◆ **Recorded information**
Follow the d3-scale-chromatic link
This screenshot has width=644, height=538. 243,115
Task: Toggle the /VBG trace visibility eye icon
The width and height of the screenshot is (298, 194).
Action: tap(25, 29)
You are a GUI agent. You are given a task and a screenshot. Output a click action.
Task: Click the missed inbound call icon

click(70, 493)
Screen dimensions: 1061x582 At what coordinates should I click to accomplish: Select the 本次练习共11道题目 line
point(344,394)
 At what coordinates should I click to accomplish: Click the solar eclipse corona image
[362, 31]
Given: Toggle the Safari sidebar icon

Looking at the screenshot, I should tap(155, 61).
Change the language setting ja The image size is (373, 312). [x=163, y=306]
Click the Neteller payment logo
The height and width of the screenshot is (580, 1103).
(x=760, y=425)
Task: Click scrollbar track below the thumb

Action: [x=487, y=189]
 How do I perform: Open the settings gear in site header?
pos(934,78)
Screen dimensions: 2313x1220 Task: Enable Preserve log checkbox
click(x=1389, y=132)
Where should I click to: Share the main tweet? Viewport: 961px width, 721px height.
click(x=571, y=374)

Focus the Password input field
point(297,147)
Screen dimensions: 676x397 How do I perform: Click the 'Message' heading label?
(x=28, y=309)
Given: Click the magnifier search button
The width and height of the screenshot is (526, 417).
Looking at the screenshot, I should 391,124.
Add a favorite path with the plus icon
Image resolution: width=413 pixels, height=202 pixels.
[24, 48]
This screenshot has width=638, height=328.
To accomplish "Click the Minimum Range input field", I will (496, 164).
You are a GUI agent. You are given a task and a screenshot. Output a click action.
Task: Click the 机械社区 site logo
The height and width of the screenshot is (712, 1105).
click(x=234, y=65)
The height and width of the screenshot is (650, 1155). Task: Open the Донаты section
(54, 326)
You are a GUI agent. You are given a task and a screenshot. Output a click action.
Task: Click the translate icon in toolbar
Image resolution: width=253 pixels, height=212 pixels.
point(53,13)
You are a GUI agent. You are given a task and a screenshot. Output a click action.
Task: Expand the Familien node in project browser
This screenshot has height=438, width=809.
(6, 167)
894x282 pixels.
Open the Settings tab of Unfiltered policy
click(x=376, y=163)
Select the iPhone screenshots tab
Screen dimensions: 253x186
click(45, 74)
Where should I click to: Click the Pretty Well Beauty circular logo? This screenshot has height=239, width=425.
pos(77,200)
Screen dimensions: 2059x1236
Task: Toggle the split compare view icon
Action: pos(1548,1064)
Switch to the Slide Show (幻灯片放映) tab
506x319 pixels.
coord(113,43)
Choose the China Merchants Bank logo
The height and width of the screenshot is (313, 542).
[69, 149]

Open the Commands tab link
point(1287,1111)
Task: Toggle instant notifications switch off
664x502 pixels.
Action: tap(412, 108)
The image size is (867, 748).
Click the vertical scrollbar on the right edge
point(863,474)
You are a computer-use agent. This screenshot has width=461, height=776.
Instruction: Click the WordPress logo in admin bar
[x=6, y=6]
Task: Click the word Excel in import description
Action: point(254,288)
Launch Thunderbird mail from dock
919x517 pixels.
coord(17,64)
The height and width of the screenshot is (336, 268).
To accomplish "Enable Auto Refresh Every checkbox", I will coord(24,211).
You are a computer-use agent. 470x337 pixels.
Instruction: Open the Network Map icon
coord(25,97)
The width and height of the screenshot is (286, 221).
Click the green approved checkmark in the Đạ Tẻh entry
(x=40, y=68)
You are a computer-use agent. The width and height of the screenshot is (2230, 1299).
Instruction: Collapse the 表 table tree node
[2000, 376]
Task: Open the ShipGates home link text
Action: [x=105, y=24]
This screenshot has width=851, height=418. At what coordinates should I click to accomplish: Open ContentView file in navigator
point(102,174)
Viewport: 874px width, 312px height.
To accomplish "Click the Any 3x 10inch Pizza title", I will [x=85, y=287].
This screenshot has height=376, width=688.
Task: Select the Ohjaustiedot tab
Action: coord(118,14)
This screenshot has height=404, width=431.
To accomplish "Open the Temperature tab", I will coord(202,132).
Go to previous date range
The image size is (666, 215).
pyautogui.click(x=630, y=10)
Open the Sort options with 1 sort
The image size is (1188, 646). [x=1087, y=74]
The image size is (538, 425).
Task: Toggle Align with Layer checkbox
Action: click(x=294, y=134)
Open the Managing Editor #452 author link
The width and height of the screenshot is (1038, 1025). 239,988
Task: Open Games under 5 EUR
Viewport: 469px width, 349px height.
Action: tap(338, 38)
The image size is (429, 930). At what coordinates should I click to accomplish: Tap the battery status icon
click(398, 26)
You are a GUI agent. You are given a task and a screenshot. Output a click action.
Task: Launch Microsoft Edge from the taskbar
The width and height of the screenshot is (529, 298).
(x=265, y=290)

◆ **Required work**
Can you return all of the items above verbatim, with nothing added or changed?

◆ **Answer to this exercise**
Follow the d3-scale-chromatic link
This screenshot has width=644, height=538. 243,115
Task: Toggle the /VBG trace visibility eye icon
The width and height of the screenshot is (298, 194).
Action: tap(25, 29)
You are a GUI agent. You are given a task and a screenshot. Output a click action.
Task: Click the missed inbound call icon

click(70, 493)
Screen dimensions: 1061x582 At what coordinates should I click to accomplish: Select the 本次练习共11道题目 line
point(344,394)
 At what coordinates should I click to accomplish: Click the solar eclipse corona image
[362, 31]
Given: Toggle the Safari sidebar icon

Looking at the screenshot, I should tap(155, 61).
Change the language setting ja The image size is (373, 312). [x=163, y=306]
Click the Neteller payment logo
The height and width of the screenshot is (580, 1103).
(x=760, y=425)
Task: Click scrollbar track below the thumb

Action: [x=487, y=189]
 How do I perform: Open the settings gear in site header?
pos(934,78)
Screen dimensions: 2313x1220 Task: Enable Preserve log checkbox
click(x=1389, y=132)
Where should I click to: Share the main tweet? Viewport: 961px width, 721px height.
click(x=571, y=374)

Focus the Password input field
point(297,147)
Screen dimensions: 676x397 How do I perform: Click the 'Message' heading label?
(x=28, y=309)
Given: Click the magnifier search button
The width and height of the screenshot is (526, 417).
Looking at the screenshot, I should 391,124.
Add a favorite path with the plus icon
Image resolution: width=413 pixels, height=202 pixels.
[24, 48]
This screenshot has width=638, height=328.
To accomplish "Click the Minimum Range input field", I will (496, 164).
You are a GUI agent. You are given a task and a screenshot. Output a click action.
Task: Click the 机械社区 site logo
The height and width of the screenshot is (712, 1105).
click(x=234, y=65)
The height and width of the screenshot is (650, 1155). Task: Open the Донаты section
(54, 326)
You are a GUI agent. You are given a task and a screenshot. Output a click action.
Task: Click the translate icon in toolbar
Image resolution: width=253 pixels, height=212 pixels.
point(53,13)
You are a GUI agent. You are given a task and a screenshot. Output a click action.
Task: Expand the Familien node in project browser
This screenshot has height=438, width=809.
(6, 167)
894x282 pixels.
Open the Settings tab of Unfiltered policy
click(x=376, y=163)
Select the iPhone screenshots tab
Screen dimensions: 253x186
click(45, 74)
Where should I click to: Click the Pretty Well Beauty circular logo? This screenshot has height=239, width=425.
pos(77,200)
Screen dimensions: 2059x1236
Task: Toggle the split compare view icon
Action: pos(1548,1064)
Switch to the Slide Show (幻灯片放映) tab
506x319 pixels.
coord(113,43)
Choose the China Merchants Bank logo
The height and width of the screenshot is (313, 542).
[69, 149]

Open the Commands tab link
point(1287,1111)
Task: Toggle instant notifications switch off
664x502 pixels.
Action: tap(412, 108)
The image size is (867, 748).
Click the vertical scrollbar on the right edge
point(863,474)
You are a computer-use agent. This screenshot has width=461, height=776.
Instruction: Click the WordPress logo in admin bar
[x=6, y=6]
Task: Click the word Excel in import description
Action: point(254,288)
Launch Thunderbird mail from dock
919x517 pixels.
coord(17,64)
The height and width of the screenshot is (336, 268).
To accomplish "Enable Auto Refresh Every checkbox", I will coord(24,211).
You are a computer-use agent. 470x337 pixels.
Instruction: Open the Network Map icon
coord(25,97)
The width and height of the screenshot is (286, 221).
Click the green approved checkmark in the Đạ Tẻh entry
(x=40, y=68)
You are a computer-use agent. The width and height of the screenshot is (2230, 1299).
Instruction: Collapse the 表 table tree node
[2000, 376]
Task: Open the ShipGates home link text
Action: [x=105, y=24]
This screenshot has width=851, height=418. At what coordinates should I click to accomplish: Open ContentView file in navigator
point(102,174)
Viewport: 874px width, 312px height.
To accomplish "Click the Any 3x 10inch Pizza title", I will [x=85, y=287].
This screenshot has height=376, width=688.
Task: Select the Ohjaustiedot tab
Action: coord(118,14)
This screenshot has height=404, width=431.
To accomplish "Open the Temperature tab", I will coord(202,132).
Go to previous date range
The image size is (666, 215).
pyautogui.click(x=630, y=10)
Open the Sort options with 1 sort
The image size is (1188, 646). [x=1087, y=74]
The image size is (538, 425).
Task: Toggle Align with Layer checkbox
Action: click(x=294, y=134)
Open the Managing Editor #452 author link
The width and height of the screenshot is (1038, 1025). 239,988
Task: Open Games under 5 EUR
Viewport: 469px width, 349px height.
Action: tap(338, 38)
The image size is (429, 930). At what coordinates should I click to accomplish: Tap the battery status icon
click(398, 26)
You are a GUI agent. You are given a task and a screenshot. Output a click action.
Task: Launch Microsoft Edge from the taskbar
The width and height of the screenshot is (529, 298).
(x=265, y=290)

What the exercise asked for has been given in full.